I also remarked a couple of Queens who's marks had worn away making them harder to spot. Those Posca Paint Pens are easier to use than paint and a brush but doesn't seem as durable. Last year the official colour for Queen marking was white, it doesn't stand out too well against comb and brood though so I used a  metallic pink instead. This year's colour is yellow which will stand out even less against wax, bees and pollen so I've decided to go my own way again and use a bright orange paint pen.

One of last years Queens being remarked.
I'm now a couple of inspections into the season and I've got supers on all the hives, one has two on now and I've done another artificial swarm too. Whilst the Spring losses were the worst I've had so far the surviving colonies appear to be thriving at the moment and one is making some real headway on filling the supers too.


Monday, 20 February 2017

Warmer Weather


Spring is in the air, and on the ground.
Meteorological Spring is a couple of weeks away and Astronomical Spring is even further away but nobody seems to have told the weather and it's been a balmy 15 degrees Celsius today.
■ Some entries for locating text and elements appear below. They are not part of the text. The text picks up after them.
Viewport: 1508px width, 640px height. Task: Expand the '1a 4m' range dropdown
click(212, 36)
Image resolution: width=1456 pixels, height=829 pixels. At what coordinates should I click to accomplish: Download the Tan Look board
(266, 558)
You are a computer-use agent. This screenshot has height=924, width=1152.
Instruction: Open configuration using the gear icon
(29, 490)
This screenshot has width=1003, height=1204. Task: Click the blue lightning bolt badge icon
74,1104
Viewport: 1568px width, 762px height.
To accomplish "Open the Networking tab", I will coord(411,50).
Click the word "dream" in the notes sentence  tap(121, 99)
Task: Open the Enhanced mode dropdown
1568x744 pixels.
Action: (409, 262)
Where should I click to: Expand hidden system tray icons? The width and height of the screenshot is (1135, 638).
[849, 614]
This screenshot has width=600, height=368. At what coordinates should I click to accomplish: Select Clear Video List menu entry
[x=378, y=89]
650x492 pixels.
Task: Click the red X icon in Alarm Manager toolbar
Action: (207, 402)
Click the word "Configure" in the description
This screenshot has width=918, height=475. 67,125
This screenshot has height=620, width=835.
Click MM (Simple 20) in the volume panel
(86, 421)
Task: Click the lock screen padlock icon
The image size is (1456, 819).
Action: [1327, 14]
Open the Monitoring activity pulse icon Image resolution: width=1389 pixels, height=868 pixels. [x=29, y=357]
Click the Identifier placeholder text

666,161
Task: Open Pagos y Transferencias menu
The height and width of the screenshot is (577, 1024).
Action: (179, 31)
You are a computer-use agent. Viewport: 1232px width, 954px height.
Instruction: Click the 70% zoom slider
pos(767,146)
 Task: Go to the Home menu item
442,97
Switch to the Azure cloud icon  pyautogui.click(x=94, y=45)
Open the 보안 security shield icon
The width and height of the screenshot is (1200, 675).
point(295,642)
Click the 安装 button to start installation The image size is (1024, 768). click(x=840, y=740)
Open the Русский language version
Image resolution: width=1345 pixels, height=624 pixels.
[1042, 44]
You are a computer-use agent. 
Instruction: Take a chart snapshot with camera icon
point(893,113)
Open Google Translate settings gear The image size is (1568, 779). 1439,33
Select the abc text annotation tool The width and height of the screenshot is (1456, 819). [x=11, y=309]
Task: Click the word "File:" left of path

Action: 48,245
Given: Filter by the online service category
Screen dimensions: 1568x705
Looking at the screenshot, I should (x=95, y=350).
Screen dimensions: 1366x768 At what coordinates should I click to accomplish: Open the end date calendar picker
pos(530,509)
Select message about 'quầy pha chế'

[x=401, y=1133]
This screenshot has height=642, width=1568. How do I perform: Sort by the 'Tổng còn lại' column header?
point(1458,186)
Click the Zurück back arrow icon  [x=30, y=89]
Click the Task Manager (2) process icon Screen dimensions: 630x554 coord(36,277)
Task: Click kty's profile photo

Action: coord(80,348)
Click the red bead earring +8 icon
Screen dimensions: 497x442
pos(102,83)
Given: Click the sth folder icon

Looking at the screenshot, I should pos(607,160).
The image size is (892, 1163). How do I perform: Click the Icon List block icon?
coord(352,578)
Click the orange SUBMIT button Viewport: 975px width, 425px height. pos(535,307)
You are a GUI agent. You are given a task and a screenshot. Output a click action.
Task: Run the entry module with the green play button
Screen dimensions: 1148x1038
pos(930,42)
Flowers are starting to open and today bees were flying.

video
Worker gathering water from mud.



Despite the media's claims last that we were in for the heaviest snowfall in years (again) it's been a very mild Winter (again) so some of my colonies are looking far more populous than I'd expect for the time of year so once inspections start next month I'll be expecting swarming signs fairly early on in some hives. Still need a couple more brood boxes to be able to do Artificial Swarms on all the hives but I've got a few Nucs too so can split a few colonies if need be.